At this time last year, everything was new for Mike Anderson.
New players. New team. New conference. New school. New home.
He didn’t know what to expect.
A year later, even amid a pandemic that eliminated summer workouts and wiped away a scheduled international trip, there is a comfort level, particularly with the roster he has entering his second year at St. John’s.
He has players experienced in his expectations. He has newcomers he spent time recruiting and getting familiar with. He has the potential for depth at every position that was previously lacking, necessary for his uptempo, pressing style.
It is why, despite the uncertainty due to COVID-19, a schedule that needs to be remade on the run, Anderson enters the upcoming season, slated to begin Nov. 25, so optimistic. He returns four starters. He adds five newcomers he believes can all contribute. The roster is better suited to play fast, with more depth at guard, on the wing and at forward.
“This team here is intriguing. I’m liking what I’m seeing thus far,” Anderson told The Post in a phone interview. “Depth was a big problem for us last year, and as far as I’m seeing it right now, I think we’ll be able to develop more depth this year.”
St. John’s began workouts in early August, and it has progressed to the point where the entire team can now practice together. The focus has been on skill development, but there have been some controlled scrimmages. Health has been the priority amid the virus, with testing up to twice a week, an emphasis on social distancing, educating players on precautions they should take and wearing masks. One player tested positive early on, but Anderson said everyone is in good health.
“We kind of created our own bubble,” he said.
Last year, Anderson inherited two players with experience: LJ Figueroa and Mustapha Heron. They were supposed to carry St. John’s. Heron was mostly ineffective and injured. Figueroa struggled with consistency and transferred following the season to Oregon. St. John’s still went 17-15, extending Anderson’s streak of winning seasons as a coach to 18, mostly due to the strong play of the supporting cast, players like Greg Williams Jr., Marcellus Earlington, Rasheem Dunn and Julian Champagnie, a Big East All-Freshman team selection.
Now, they are being counted on to lead the way, after a year of growth. Champagnie was a freshman. Williams and Earlington were basically freshmen, in their first season of seeing meaningful minutes. It was Dunn’s first season in the Big East after transferring from Cleveland State.
“You got a core here now. … We got some guys with some experience. Last year, I couldn’t say that,” Anderson said. “Now, they get a chance to advance and hopefully be able to lead a team.”

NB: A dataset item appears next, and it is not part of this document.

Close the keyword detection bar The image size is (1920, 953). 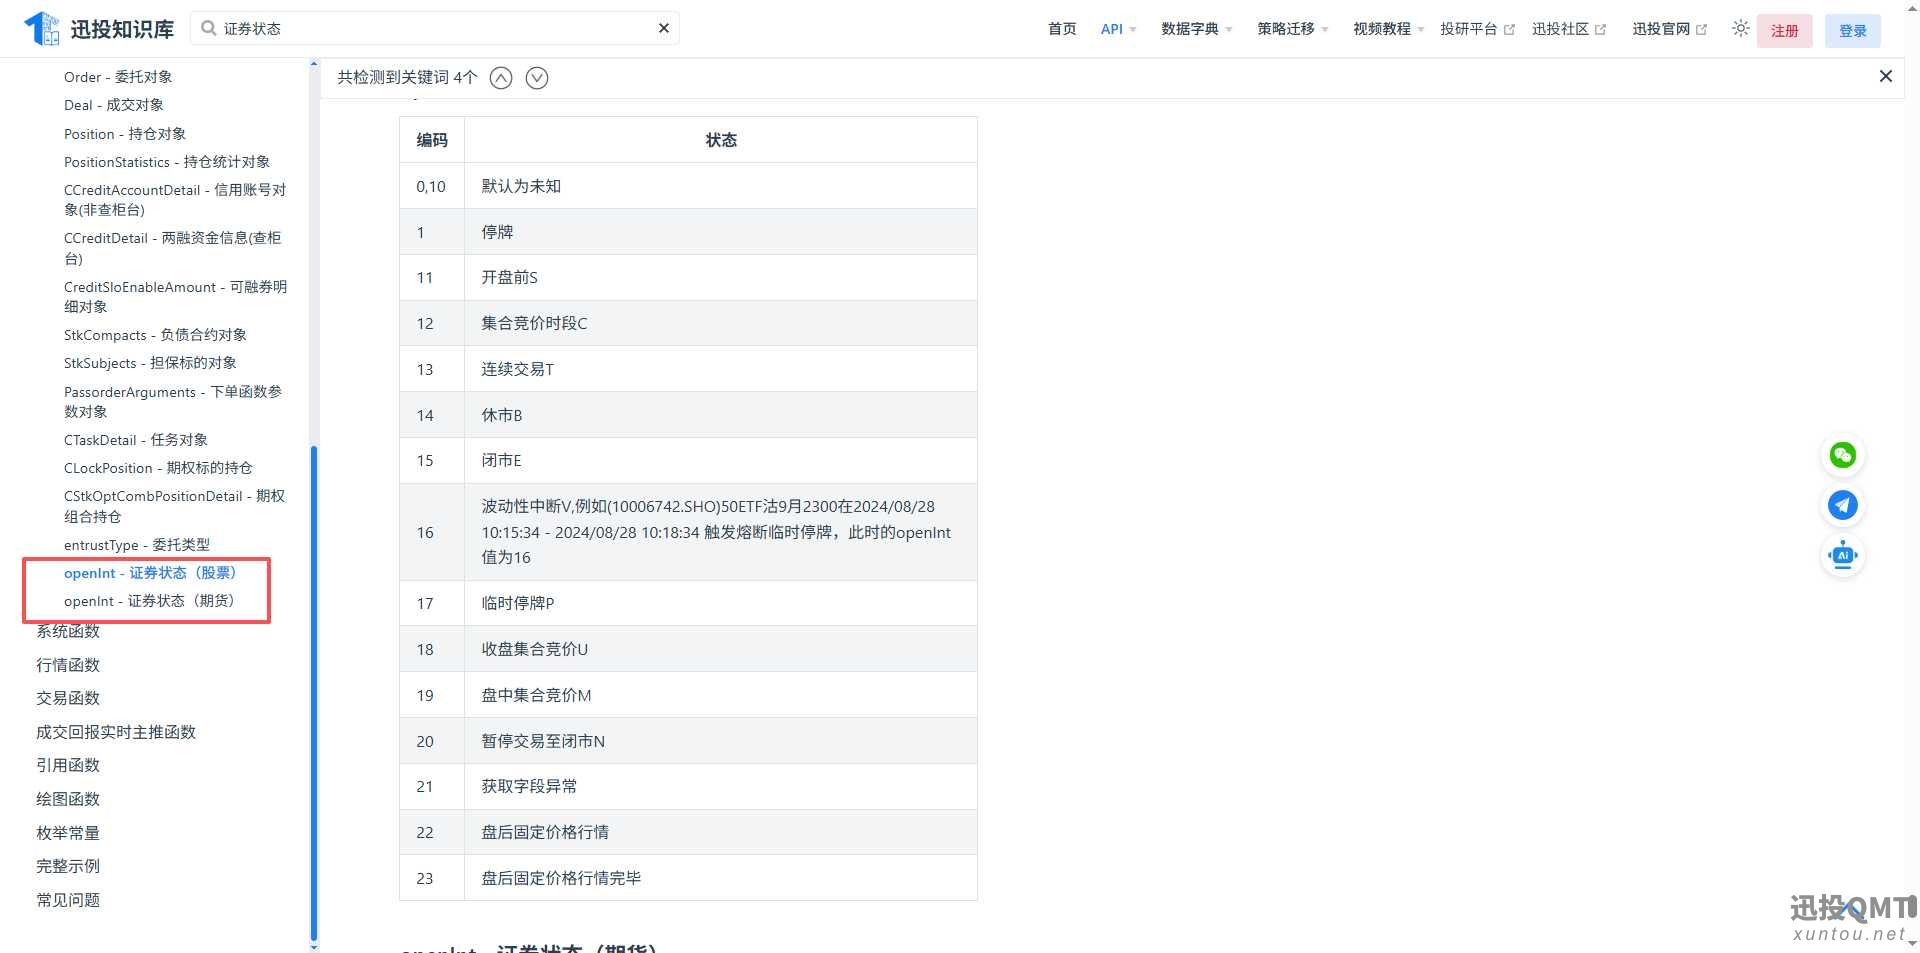[1885, 77]
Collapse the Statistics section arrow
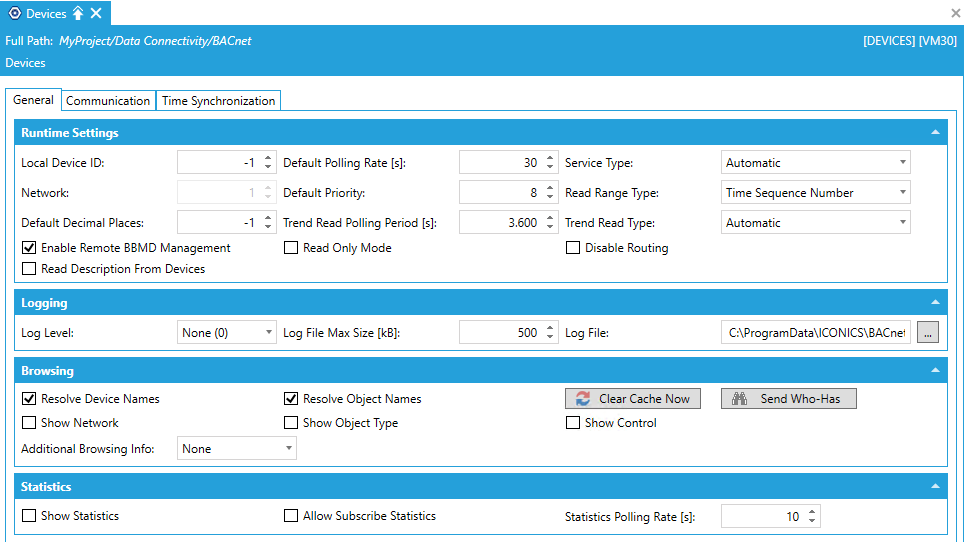965x542 pixels. point(934,487)
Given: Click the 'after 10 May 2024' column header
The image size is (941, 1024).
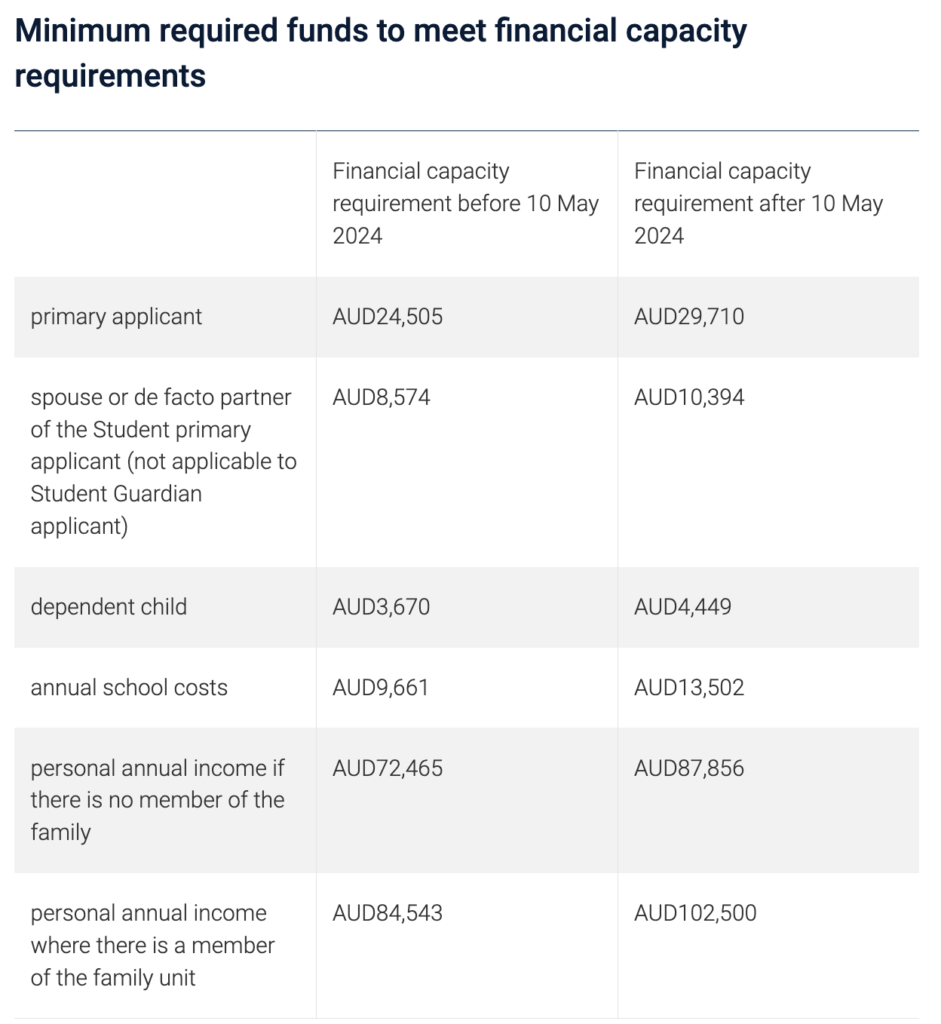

They will be joined by a group of newcomers Anderson is high on, from George Washington grad-transfer forward Arnaldo Toro to junior college first-team All-American Vince Cole and three-star point guard Posh Alexander. The 6-foot-6 Cole, who averaged 18.7 points on 44.1 shooting from 3-point range in junior college, may be asked to help fill the void left by Figueroa, while Alexander could challenge Dunn as the starting point guard. Anderson, though, seemed most excited about Toro, a 6-8, 248-pound banger who will provide a new dimension as a player capable of scoring in post-up situations and providing rebounding that will fuel transition opportunities.
“Arnaldo Toro is going to really help our basketball team,” Anderson said. “He’s played at this level. He’s a very experienced guy, very physical. He just knows how to play the game.”
There is so much uncertainty about this upcoming season due to the virus. Will there be fans? Will there be home games? How many games can be played? But on the court, there appears to be fewer questions for Anderson and St. John’s.